NIST is soliciting public comments on the development of a new NIST Privacy Framework: An Enterprise Risk Management Tool. Comments are due December 31, 2018.

NIST's NCCoE has released Draft NIST Internal Report (NISTIR) 8219, "Securing Manufacturing Industrial Control Systems: Behavioral Anomaly Detection." Public comments may be submitted until December 6, 2018.

NIST invites comments on Draft Special Publication 800-179 Rev. 1, "Guide to Securing macOS 10.12 Systems for IT Professionals: A NIST Security Configuration Checklist." The public comment period is open until November 16, 2018. 
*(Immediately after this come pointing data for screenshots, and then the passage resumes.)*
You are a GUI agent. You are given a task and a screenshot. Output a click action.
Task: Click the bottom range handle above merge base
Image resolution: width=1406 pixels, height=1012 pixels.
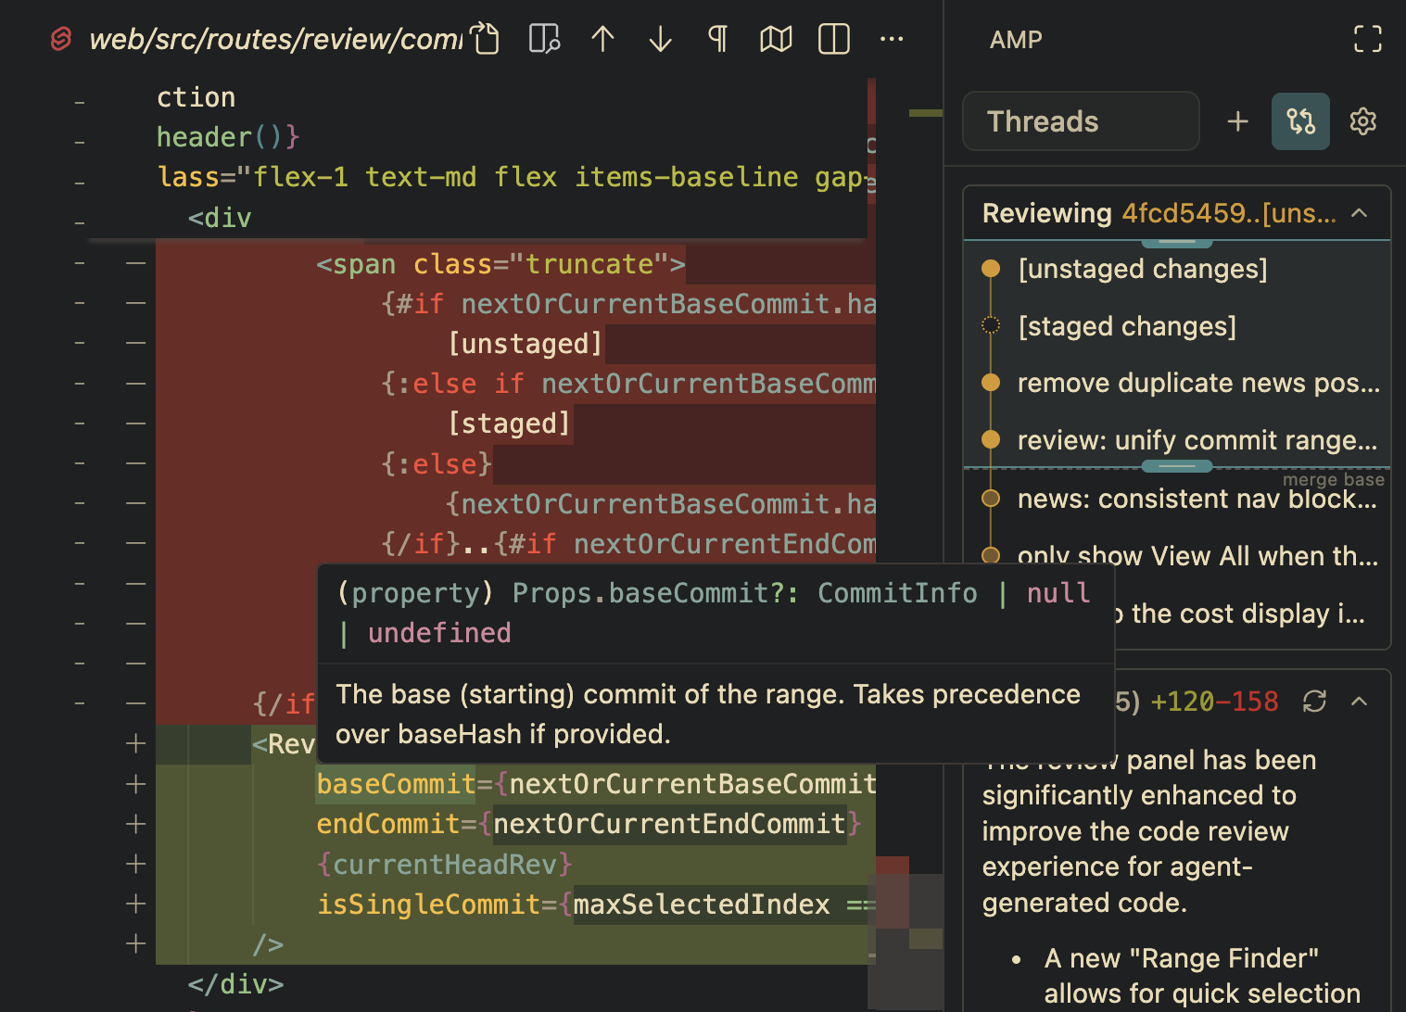tap(1176, 466)
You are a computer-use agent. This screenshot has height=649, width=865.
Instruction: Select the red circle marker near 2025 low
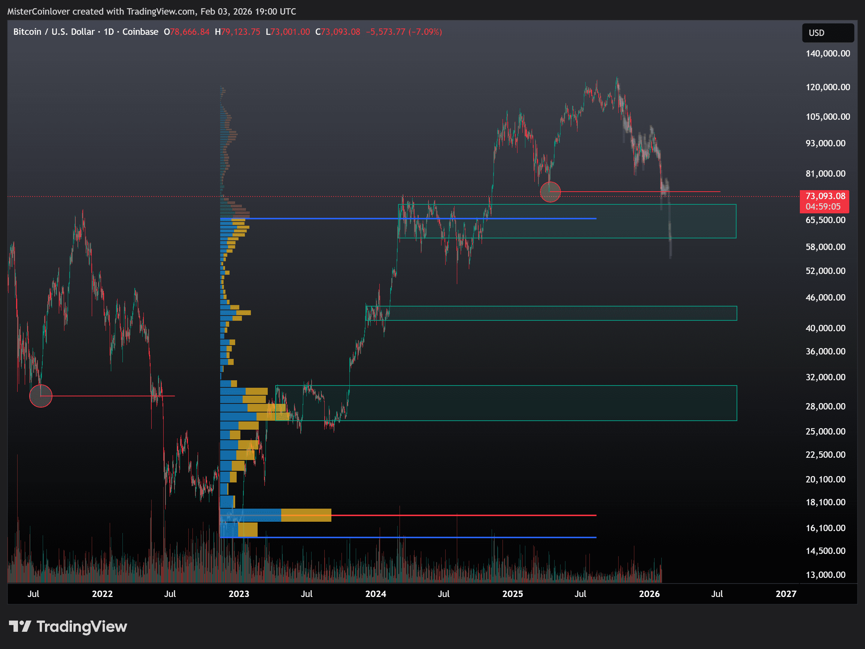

The Information Security and Privacy Advisory Board (ISPAB) will meet November 1-2, 2018. All sessions will be open to the public.

NIST is releasing a draft white paper for public comment, "Internet of Things (IoT) Trust Concerns." It identifies seventeen technical trust-related issues that may negatively impact the adoption of IoT products and services. Comments are due by November 16, 2018.

NIST has released the second draft of Special Publication (SP) 800-52 Rev. 2, which provides guidance regarding TLS implementations. Public comments are due November 16, 2018.

NIST has published "Blockchain Technology Overview," NIST Internal Report (NISTIR) 8202. This is a high-level technical publication that examines the history, scope, and characteristics of this emerging technology which has enabled the development of numerous cryptocurrency systems.

NIST’s Computer Security Division intends to withdraw three (3) SP 800 publications on October 19, 2018. They are out of date and will not be revised or superseded.

The final public draft of NIST SP 800-37 Revision 2, Risk Management Framework for Information Systems and Organizations--A System Life Cycle Approach for Security and Privacy, is now available. The public comment period closes October 31, 2018.

NIST is seeking comments on Draft SP 1800-18, a practice guide demonstrating Privileged Account Management (PAM) solutions that use commercially available products to appropriately secure and enforce organizational policies. Public comments are due by November 30, 2018.

NIST has created an easily accessible repository of terms and definitions extracted verbatim from FIPS, NIST Special Publications, NISTIRs, and CNSSI-4009. Draft NISTIR 7298 Rev. 3 has also been released, which describes the term repository underlying the glossary. Comments are due Dec. 21, 2018.

The latest  ACPT version includes Separation of Duty (SoD) specification for security requirements, improved Combinatorial Test suite generation that select all AC elements as variables, and improved UI for the hierarchy setting of subject. This version also fixed some bugs found from last version.

NIST seeks public comments on Draft NISTIR 8228, which is intended to help federal agencies and other organizations better understand and manage the cybersecurity and privacy risks associated with their IoT devices. Public comments are due October 24, 2018.

NIST has released Draft NIST Internal Report (NISTIR) 8221, which analyzes recent vulnerabilities associated with two open-source hypervisors--Xen and KVM--as reported by the NIST National Vulnerability Database. The public comment period closes Friday, October 12, 2018.

[9/18/18--TEMPORARILY WITHDRAWN. TO BE RE-POSTED AT A LATER DATE] Draft NISTIR 8222 identifies 17 technical trust-related issues that may negatively impact the adoption of IoT products and services.

SP 1800-5 provides an example IT asset management solution for financial services institutions, so they can securely track, manage, and report on information assets throughout their entire life cycle.

NIST's National Cybersecurity Center of Excellence (NCCoE) is requesting comments on Draft Special Publication 1800-14, Protecting the Integrity of Internet Routing: Border Gateway Protocol (BGP) Route Origin Validation. Comments are due October 15, 2018.